Depuis le mois d'août, nous avons travaillé ardemment sur de nombreux domaines, avec sérieux et bonne humeur :

  • recherche de candidats - annonces, présentation du projet... (une quarantaine de contacts à ce jour, une installation effective et un autre projet sérieux en cours). Nous ne sommes absolument pas pressés de "remplir" la ferme car il est important de réussir chaque installation. Nous prenons le temps de discuter des grandes orientations avec nos premiers "installés" que nous considérons comme des associés !
  • mise en place d'une organisation juridique efficiente et juste pour tous,
  • résolution de difficultés juridiques liées à l'autorisation d'exploiter sur les terres (tout est réglé maintenant),
  • installation professionnelle sur la ferme de Evelyne Mathevon qui prend en charge l'exploitation d'une partie des terres durant la période précédant les futures installations,
  • conception du site Internet
  • approfondissement des bases du projets,
  • rencontre de partenaires locaux et nationaux, construction d'un réseau,
  • réflexions sur les circuits de distribution,
  • affectation des bâtiments,
  • mise en place du réseau collectif d'irrigation,
  • plantation de 2 km de haies : le mauvais temps nous a fait renoncer à planter cet hiver et nous allons attendre l'automne pour planter dans de meilleurs conditions,
  • semis d'engrais verts sur les 18 HA en plaine (luzerne, trèfle, etc.),
  • réfection de la maison d'habitation qui a accueilli Hélène, Nicolas et leur fils Naoko,
  • mise en place de réunions bimensuelles pour avancer sur le fonctionnement de la ferme, la rédaction d'une charte et d'un règlement intérieur..
  • etc.

 

C'est un plaisir de rencontrer tous ces acteurs d'une agriculture nouvelle et de voir le projet avancer. C'est également un plaisir de voir comme le projet est bien accueilli par tous.

 

A suivre.....

 

 

 

 

 

Écrire commentaire

Commentaires : 4
  • #1

    COSTIL Joel (mardi, 23 avril 2013 18:44)

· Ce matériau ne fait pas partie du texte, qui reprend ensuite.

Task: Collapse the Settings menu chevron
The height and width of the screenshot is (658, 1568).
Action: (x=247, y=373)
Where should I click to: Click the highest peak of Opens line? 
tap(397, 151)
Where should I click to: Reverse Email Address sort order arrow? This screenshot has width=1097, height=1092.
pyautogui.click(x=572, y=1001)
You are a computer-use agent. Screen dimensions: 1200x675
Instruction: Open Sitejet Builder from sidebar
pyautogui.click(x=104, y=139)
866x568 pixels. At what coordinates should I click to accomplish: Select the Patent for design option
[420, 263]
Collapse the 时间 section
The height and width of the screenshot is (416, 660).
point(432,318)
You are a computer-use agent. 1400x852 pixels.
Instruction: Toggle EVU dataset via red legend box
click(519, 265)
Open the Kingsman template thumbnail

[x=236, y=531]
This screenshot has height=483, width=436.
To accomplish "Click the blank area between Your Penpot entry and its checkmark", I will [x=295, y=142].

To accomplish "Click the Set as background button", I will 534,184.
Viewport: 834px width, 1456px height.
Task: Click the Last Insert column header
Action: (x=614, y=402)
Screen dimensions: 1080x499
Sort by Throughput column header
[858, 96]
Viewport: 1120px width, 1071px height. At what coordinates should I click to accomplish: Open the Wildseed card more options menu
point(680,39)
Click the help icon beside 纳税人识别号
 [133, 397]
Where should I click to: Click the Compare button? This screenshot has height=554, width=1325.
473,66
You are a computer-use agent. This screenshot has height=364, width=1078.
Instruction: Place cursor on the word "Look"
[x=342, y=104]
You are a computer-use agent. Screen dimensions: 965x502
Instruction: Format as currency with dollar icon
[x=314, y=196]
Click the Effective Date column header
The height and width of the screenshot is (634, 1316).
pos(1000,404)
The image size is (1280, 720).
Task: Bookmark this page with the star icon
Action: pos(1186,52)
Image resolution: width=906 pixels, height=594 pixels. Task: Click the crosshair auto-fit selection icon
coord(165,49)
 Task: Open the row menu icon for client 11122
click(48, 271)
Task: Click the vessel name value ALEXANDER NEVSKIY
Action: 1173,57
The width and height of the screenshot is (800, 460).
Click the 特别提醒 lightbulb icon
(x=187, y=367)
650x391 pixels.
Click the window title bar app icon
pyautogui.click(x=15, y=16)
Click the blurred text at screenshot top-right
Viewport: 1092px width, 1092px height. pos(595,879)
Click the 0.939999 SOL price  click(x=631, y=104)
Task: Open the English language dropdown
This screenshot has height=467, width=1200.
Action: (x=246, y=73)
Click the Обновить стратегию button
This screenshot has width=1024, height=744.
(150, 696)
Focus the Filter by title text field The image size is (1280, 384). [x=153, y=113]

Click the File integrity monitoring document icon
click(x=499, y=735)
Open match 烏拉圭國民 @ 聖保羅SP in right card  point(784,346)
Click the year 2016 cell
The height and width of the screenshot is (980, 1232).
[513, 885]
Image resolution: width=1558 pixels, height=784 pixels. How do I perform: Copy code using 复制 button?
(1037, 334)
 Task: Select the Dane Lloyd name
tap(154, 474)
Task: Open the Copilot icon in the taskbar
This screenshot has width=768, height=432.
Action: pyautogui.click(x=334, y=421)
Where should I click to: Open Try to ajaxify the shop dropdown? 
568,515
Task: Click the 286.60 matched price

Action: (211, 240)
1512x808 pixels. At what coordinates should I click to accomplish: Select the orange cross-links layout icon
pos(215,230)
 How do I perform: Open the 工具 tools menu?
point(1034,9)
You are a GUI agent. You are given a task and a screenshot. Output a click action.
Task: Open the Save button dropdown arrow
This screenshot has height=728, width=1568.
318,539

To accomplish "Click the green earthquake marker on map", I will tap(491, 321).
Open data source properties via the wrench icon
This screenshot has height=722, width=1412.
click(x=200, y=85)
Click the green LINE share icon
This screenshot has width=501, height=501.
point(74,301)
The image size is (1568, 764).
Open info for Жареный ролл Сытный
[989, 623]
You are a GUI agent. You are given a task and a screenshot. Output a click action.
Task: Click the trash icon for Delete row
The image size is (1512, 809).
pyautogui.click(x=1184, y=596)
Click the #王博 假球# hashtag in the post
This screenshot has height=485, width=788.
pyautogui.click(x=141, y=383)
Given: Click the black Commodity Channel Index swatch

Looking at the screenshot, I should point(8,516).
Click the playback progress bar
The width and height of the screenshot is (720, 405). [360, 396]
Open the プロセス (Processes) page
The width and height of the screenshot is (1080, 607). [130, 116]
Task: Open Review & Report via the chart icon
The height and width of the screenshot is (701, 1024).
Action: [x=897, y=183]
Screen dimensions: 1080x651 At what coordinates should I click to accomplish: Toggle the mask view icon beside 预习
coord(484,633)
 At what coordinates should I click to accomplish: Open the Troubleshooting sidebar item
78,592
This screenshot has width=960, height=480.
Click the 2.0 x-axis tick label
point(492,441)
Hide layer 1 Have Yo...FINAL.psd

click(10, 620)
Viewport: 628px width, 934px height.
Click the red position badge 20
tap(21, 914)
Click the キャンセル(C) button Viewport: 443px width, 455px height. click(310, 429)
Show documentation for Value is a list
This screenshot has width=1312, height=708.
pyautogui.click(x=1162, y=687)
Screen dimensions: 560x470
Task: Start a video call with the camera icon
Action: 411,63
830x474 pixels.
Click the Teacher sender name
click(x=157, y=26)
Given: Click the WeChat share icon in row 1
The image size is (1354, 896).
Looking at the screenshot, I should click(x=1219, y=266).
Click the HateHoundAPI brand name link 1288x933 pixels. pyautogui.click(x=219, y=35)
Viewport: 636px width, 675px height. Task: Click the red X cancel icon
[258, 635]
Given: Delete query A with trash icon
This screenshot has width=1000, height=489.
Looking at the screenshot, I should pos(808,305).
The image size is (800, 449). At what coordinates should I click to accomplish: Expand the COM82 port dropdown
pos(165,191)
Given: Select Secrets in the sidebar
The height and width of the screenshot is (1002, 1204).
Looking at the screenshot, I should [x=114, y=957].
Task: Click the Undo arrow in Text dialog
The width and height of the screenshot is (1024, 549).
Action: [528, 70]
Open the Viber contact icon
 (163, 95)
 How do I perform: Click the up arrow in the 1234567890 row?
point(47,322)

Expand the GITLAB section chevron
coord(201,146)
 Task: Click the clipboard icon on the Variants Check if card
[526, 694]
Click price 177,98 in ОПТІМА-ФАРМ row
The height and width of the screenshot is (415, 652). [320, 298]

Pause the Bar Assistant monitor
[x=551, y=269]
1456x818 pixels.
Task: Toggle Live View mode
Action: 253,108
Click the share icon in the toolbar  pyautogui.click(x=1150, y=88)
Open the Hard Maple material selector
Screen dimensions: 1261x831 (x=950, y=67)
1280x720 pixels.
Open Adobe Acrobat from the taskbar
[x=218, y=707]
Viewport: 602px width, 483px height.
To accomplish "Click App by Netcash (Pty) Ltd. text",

    Bonjour, j'ai entendu vos projet sur Carnet de Campagne.
    Je vs souhaite beaucoup de courage pour votre entreprise.
    Moi même, j'ai quitté le monde de la campagne il y a 40ans.
    Je suis resté sensible au monde agricole, les difficultés liées à la reconnaissance de votre activité. Je suis maintenant retraité et vis aux Antilles. Je vous envoie plein de soleil pour illuminer vos souhaits et réussites.
    De Fort de France Joel Costil ALLER LES PETITS

  • #2

    Gilles (lundi, 12 octobre 2015 00:13)

    Moi aussi je suis de la Martinique et écoute carnet de campagne , ancien agriculteur frustre je suis pêcheur mais moi ma retraite arrive bientôt et je la mettrai bien à disposition pour vous aider et m investir pour ce genre de projet , écologie bonne alimentation et respect de la nature sont nos maîtres mots on cherche un voie pour finir notre vie . Si vous voulez nous contacter pourquoi pas nous sommes en quête de nature en France . Gilles et Marielle

  • #3

    Johana Chester (jeudi, 02 février 2017 19:23)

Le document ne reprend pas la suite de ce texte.